EXERCISE 1
Answer these questions from the passage on Henry's search for a wife after Jane Seymour:
(a) How long after Jane Seymour's death did Henry begin looking for another wife?
(b) To whose court was Hans Holbein sent to paint portraits?
(c) In what year were Henry and Anne married?

..............................

It took 2 years after Jane Seymour's death for Henry to begin looking again for another wife.  Henry was pushed this time to marry to ally England with another country, since the split from Rome had left them weak.  Still, Henry, who had married his last two brides for love, wanted a bride that was pretty and desirable, so he had men bring him reports on the appearances of a few of the women up for consideration, and had some artists paint their portraits so he could see them.
Famous painter of the English court, Hans Holbein, was sent to the court of the Duke of Cleves (in Germany) to paint portraits of his two daughters, Amelia and Anne.  This would be an important alliance, since Germany would soon be supporting the reformation church.  Holbein went in 1539, and when he returned, Henry decided to draw up a marriage contract with Anne.
Henry and Anne were married in 1540, but even before the marriage, Henry was looking for a way to get out of it.  Henry did not think that Anne looked anything like the portrait Holbein had painted of her, and throught her not to be at all pretty.  She was very naive and spoke little English, so she did not even know at the time that the king was trying to get out of the marriage, or knew the unkind things that the members of the English court said about her.  Henry also began to notice, somewhere during this time, young Kathryn Howard.

..............................

EXERCISE 2
Copy out every one of the records below, line for line and without changes.

Text and item location records:
..............................

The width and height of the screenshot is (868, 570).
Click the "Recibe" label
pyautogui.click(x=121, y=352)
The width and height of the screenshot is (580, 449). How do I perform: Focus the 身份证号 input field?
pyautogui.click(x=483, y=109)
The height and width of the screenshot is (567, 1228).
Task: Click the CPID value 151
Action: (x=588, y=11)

..............................

EXPECTED ANSWER 1
(a) 2 years
(b) The court of the Duke of Cleves, in Germany
(c) 1540

EXPECTED ANSWER 2
The width and height of the screenshot is (868, 570).
Click the "Recibe" label
pyautogui.click(x=121, y=352)
The width and height of the screenshot is (580, 449). How do I perform: Focus the 身份证号 input field?
pyautogui.click(x=483, y=109)
The height and width of the screenshot is (567, 1228).
Task: Click the CPID value 151
Action: (x=588, y=11)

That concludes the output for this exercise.